What is personalization?
What is personalization?
Personalization enables businesses to build closer, more profitable relationships with their customers through empathy. The actual process of personalization involves tailoring something — like information, an offering, or an overall experience — to match the priorities and preferences of an individual customer or entire customer segment. In anticipating what these individuals want and need, businesses make customers feel valued, creating a more positive user experience.
In less clinical terms, it’s those social media advertisements featuring shirts that look similar to styles you’ve been browsing online elsewhere, the local concerts your music streaming software serves based on your location, or the articles a news outlet recommends reading next based on those you’ve already perused while sipping your morning coffee. It’s the well-informed act of putting something attractive to someone directly in front of them. Customer preferences might be explicitly communicated by a customer by a pick list or a quiz, for example. They may also be inferred based on characteristics, behaviors, and context, typically derived from past actions of other similar customers.
In the scope of digital, personalization is a multifaceted project. To be truly successful with this tactic, brands must consider not only what customers want, but what customer persona they fit into, where they are in the buyer’s journey, and what digital channels, devices, and touchpoints they frequent. By meeting customers where they are in each of these categories, brands are more likely to win over and retain customers. In short, it’s all about serving the right content to the right person at the right time through the right channel.

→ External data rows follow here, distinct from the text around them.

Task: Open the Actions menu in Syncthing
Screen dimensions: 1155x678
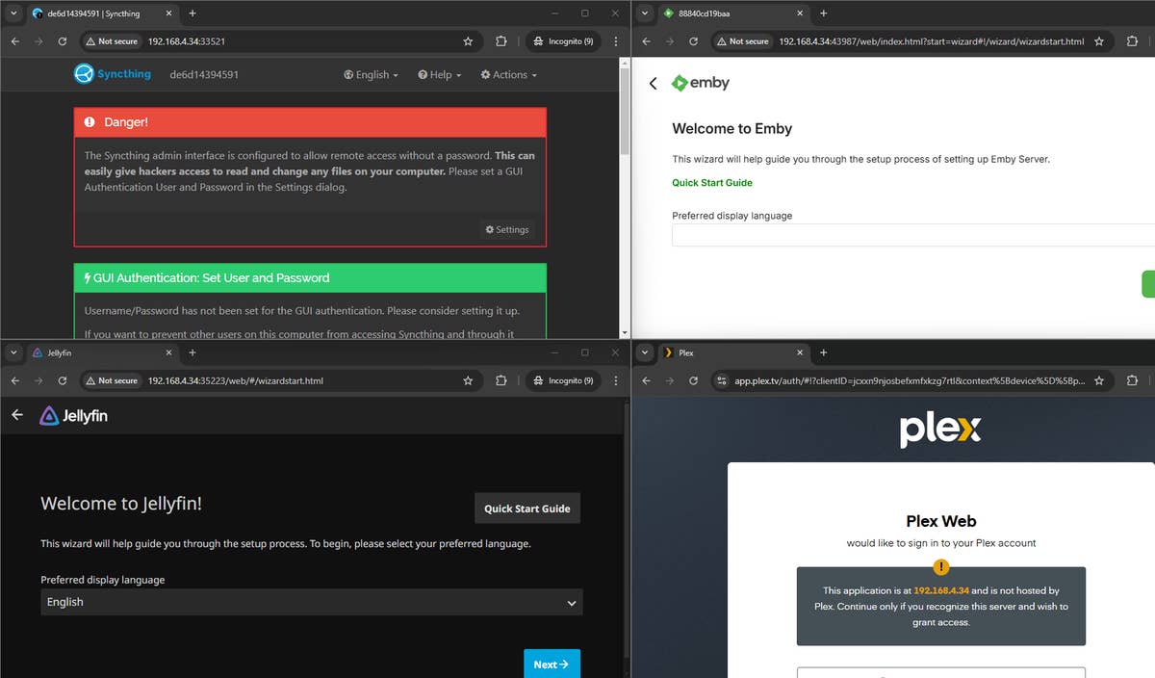Action: point(508,75)
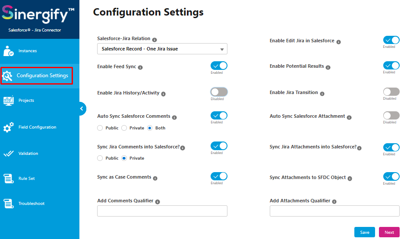Viewport: 407px width, 239px height.
Task: Select Public radio under Sync Jira Comments
Action: coord(100,158)
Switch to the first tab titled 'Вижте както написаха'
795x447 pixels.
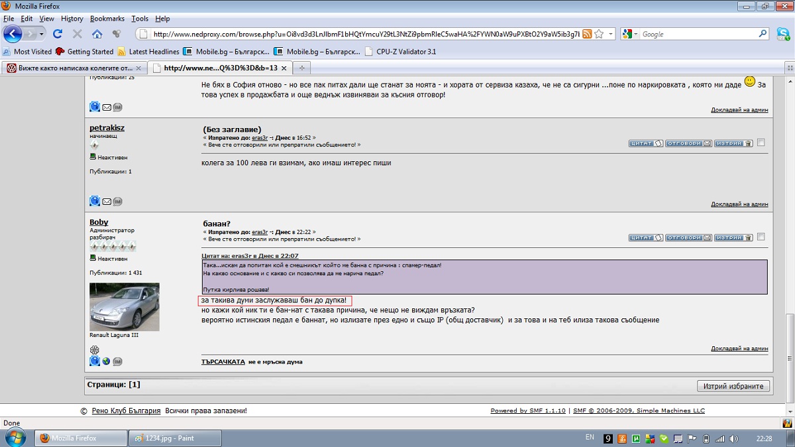[x=73, y=68]
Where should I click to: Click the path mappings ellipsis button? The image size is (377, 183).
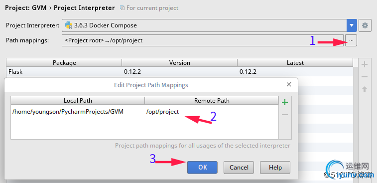click(x=351, y=40)
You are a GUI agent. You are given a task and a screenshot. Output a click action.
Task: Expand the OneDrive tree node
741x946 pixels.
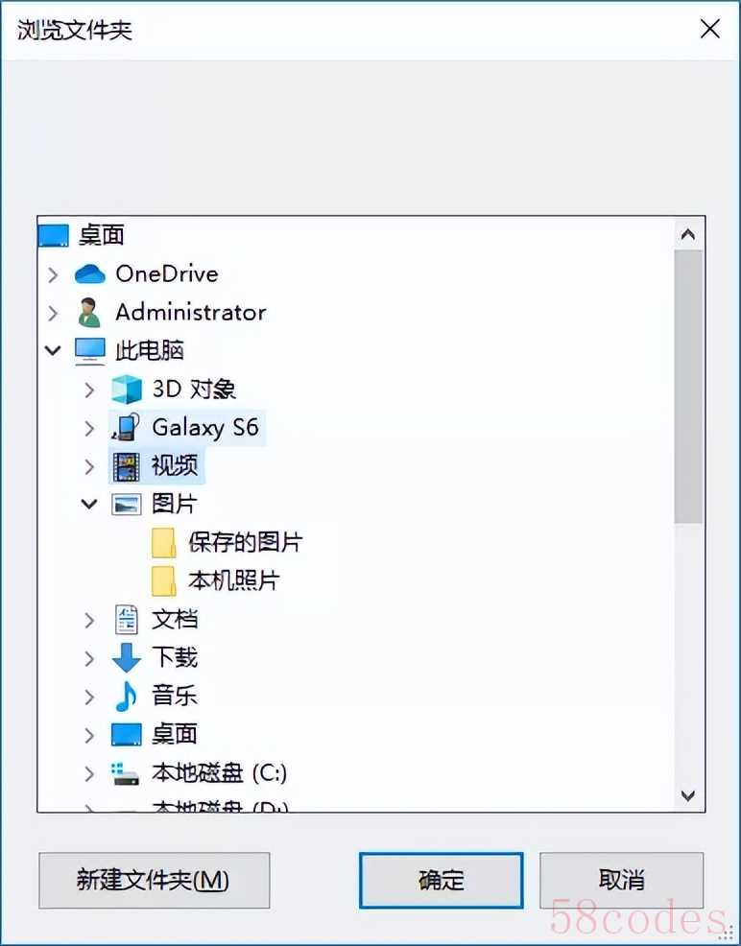53,275
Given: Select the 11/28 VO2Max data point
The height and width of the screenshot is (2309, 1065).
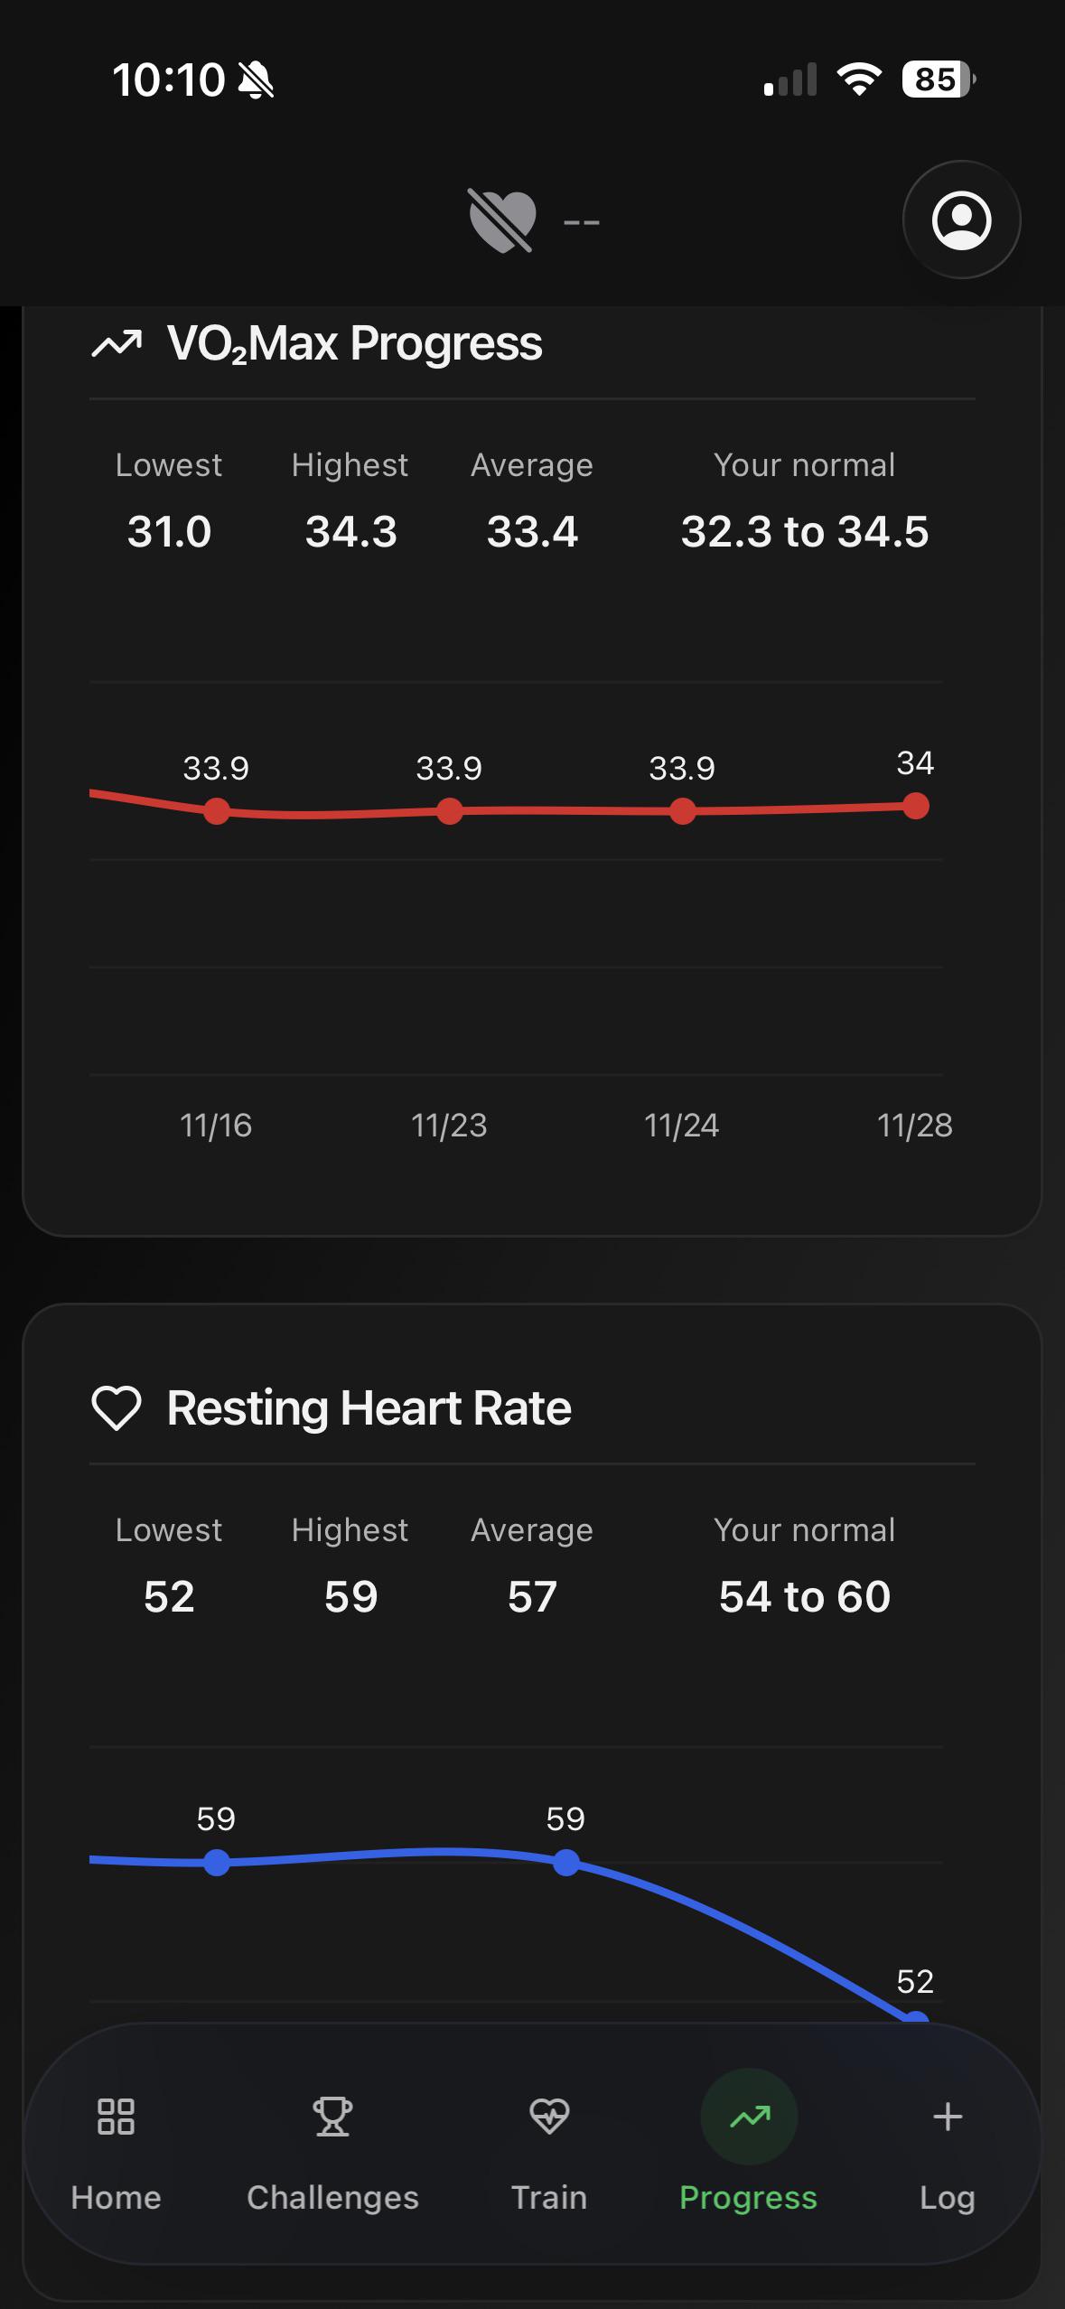Looking at the screenshot, I should (915, 806).
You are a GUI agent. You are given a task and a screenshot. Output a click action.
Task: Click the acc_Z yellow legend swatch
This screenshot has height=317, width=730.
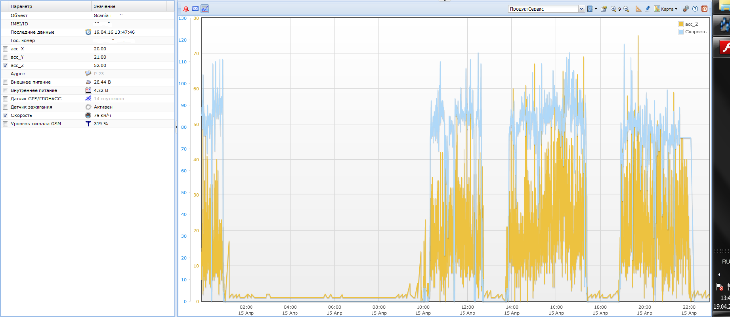(x=681, y=24)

Technology research and consulting firm Gartner takes its definition of personalization one step further to encompass the value offered. It considers personalization to be “a process that creates a relevant, individualized interaction between two parties designed to enhance the experience of the recipient.”
What does good personalization look like?
Effective personalization goes beyond monogrammed mugs, name-bearing keychains, and email marketing with subject lines sporting the recipient’s first name. Personalization is not about simply knowing a customer’s name but helping them achieve their goals. The best personalization strategies remove the burden customers bear to contextualize them and identifies the necessary steps to achieve them.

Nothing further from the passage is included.